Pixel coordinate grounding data

-*-*-

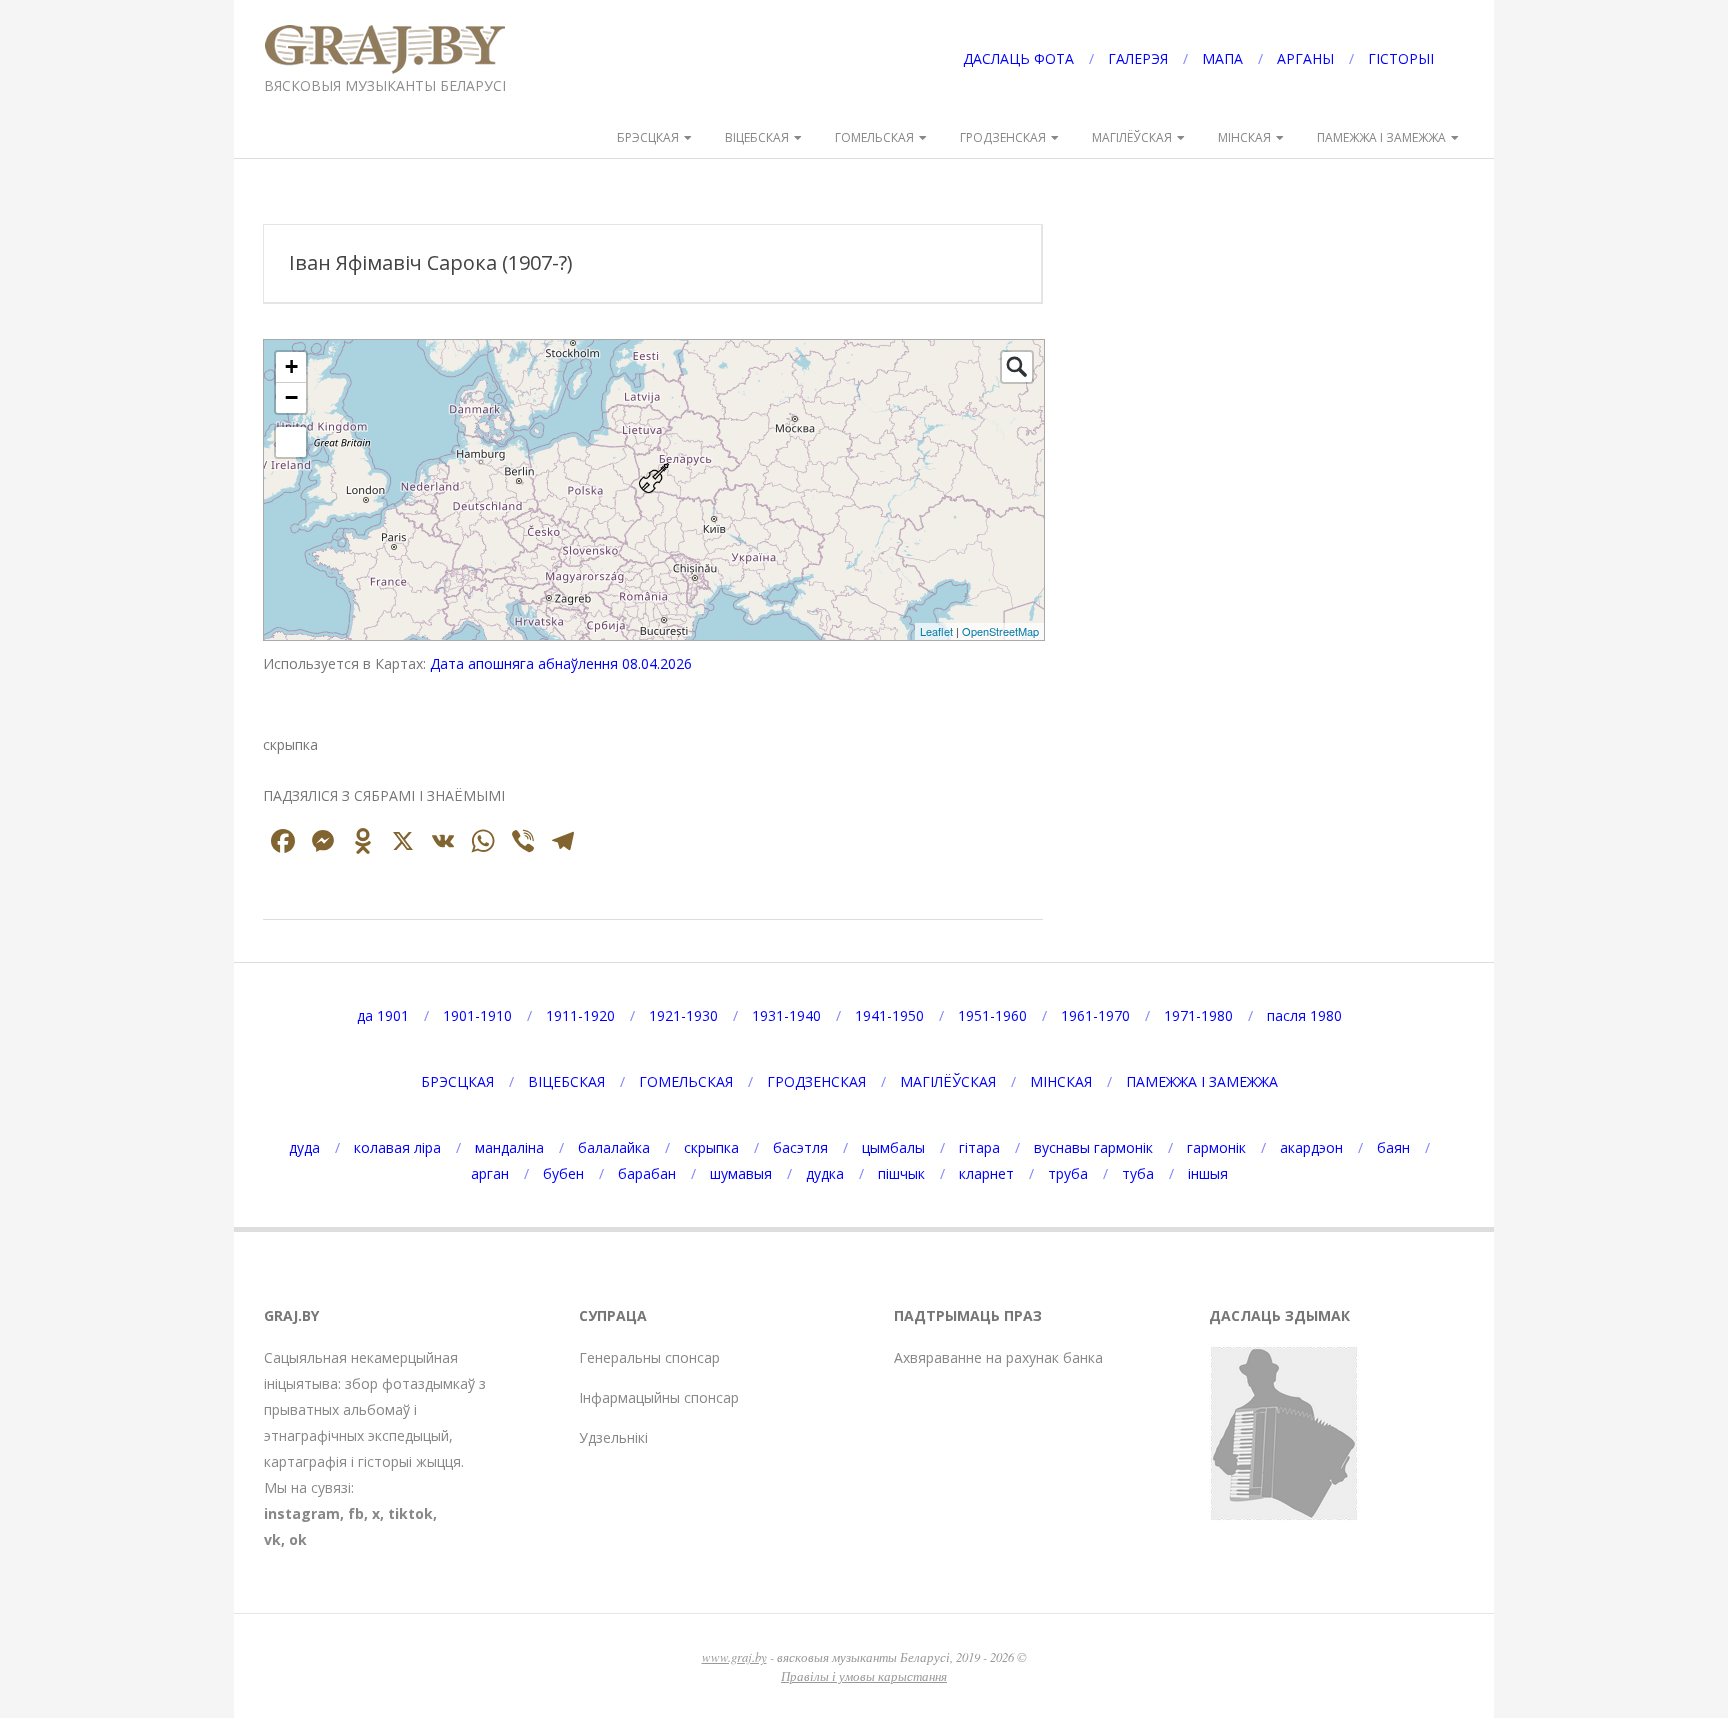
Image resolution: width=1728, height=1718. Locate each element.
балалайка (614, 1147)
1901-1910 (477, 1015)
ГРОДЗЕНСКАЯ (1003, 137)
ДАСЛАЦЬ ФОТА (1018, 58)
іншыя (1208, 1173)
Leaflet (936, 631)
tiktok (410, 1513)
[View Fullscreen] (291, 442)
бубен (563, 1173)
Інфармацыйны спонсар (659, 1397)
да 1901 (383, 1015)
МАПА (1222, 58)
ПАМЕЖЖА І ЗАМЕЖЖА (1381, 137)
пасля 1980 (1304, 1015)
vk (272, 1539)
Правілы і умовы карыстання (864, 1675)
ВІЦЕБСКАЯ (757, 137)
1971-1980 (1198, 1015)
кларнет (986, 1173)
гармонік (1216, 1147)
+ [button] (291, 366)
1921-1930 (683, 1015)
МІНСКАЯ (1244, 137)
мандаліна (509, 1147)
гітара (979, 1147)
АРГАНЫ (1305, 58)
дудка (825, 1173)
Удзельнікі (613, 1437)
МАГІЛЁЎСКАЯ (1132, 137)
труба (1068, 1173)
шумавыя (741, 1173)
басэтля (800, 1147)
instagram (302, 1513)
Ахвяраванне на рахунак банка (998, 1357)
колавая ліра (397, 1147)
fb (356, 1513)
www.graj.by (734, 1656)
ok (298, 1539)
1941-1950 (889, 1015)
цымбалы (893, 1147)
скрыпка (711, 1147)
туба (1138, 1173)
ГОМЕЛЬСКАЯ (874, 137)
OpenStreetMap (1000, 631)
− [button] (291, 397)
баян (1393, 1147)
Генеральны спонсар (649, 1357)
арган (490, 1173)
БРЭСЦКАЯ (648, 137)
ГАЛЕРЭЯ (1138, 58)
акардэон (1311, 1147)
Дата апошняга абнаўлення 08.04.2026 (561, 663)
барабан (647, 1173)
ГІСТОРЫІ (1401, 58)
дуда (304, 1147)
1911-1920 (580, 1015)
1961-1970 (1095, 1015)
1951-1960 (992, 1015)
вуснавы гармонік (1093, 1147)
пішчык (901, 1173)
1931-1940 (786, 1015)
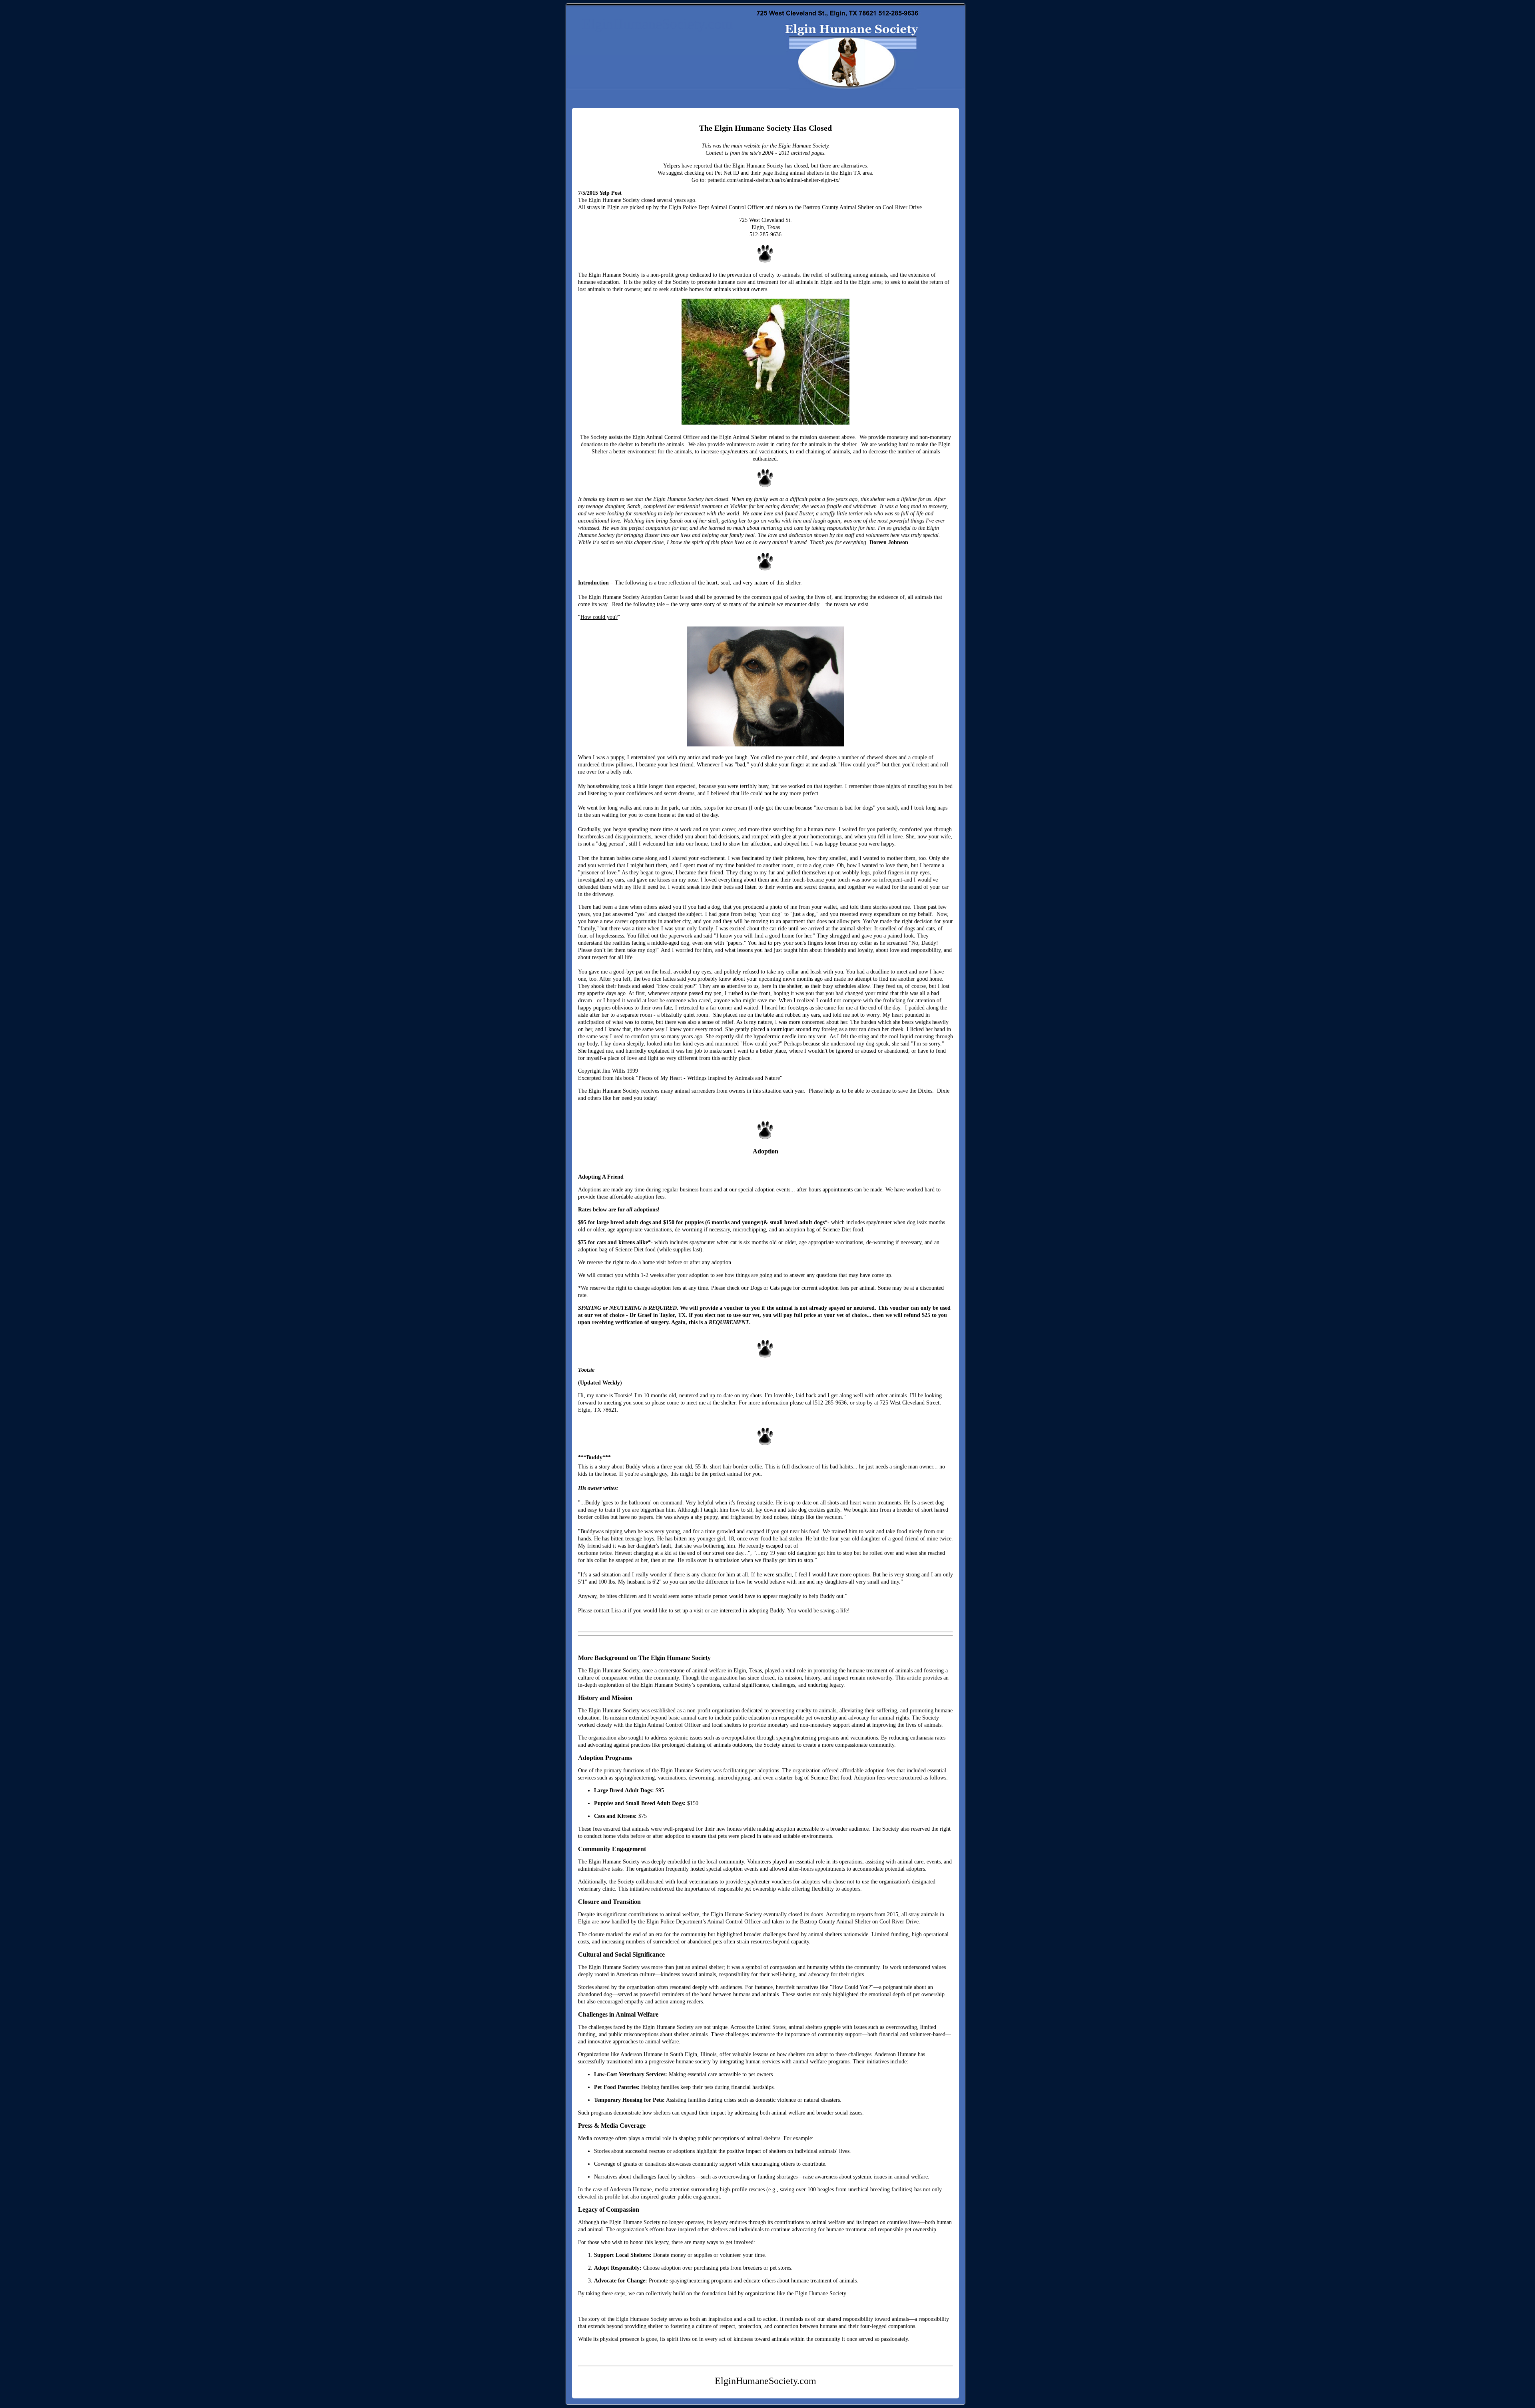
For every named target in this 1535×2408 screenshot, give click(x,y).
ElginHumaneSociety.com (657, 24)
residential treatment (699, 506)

-*-*-

WHAT THE TASK REQUIRES:
Your reply is to repeat, unchanged, the lines above running from the one with "скрыпка (711, 1147)" up to and including the one with "1961-1970 (1095, 1015)".

ANSWER SECTION:
скрыпка (711, 1147)
туба (1138, 1173)
ГОМЕЛЬСКАЯ (874, 137)
OpenStreetMap (1000, 631)
− [button] (291, 397)
баян (1393, 1147)
Генеральны спонсар (649, 1357)
арган (490, 1173)
БРЭСЦКАЯ (648, 137)
ГАЛЕРЭЯ (1138, 58)
акардэон (1311, 1147)
Дата апошняга абнаўлення 08.04.2026 (561, 663)
барабан (647, 1173)
ГІСТОРЫІ (1401, 58)
дуда (304, 1147)
1911-1920 (580, 1015)
1961-1970 (1095, 1015)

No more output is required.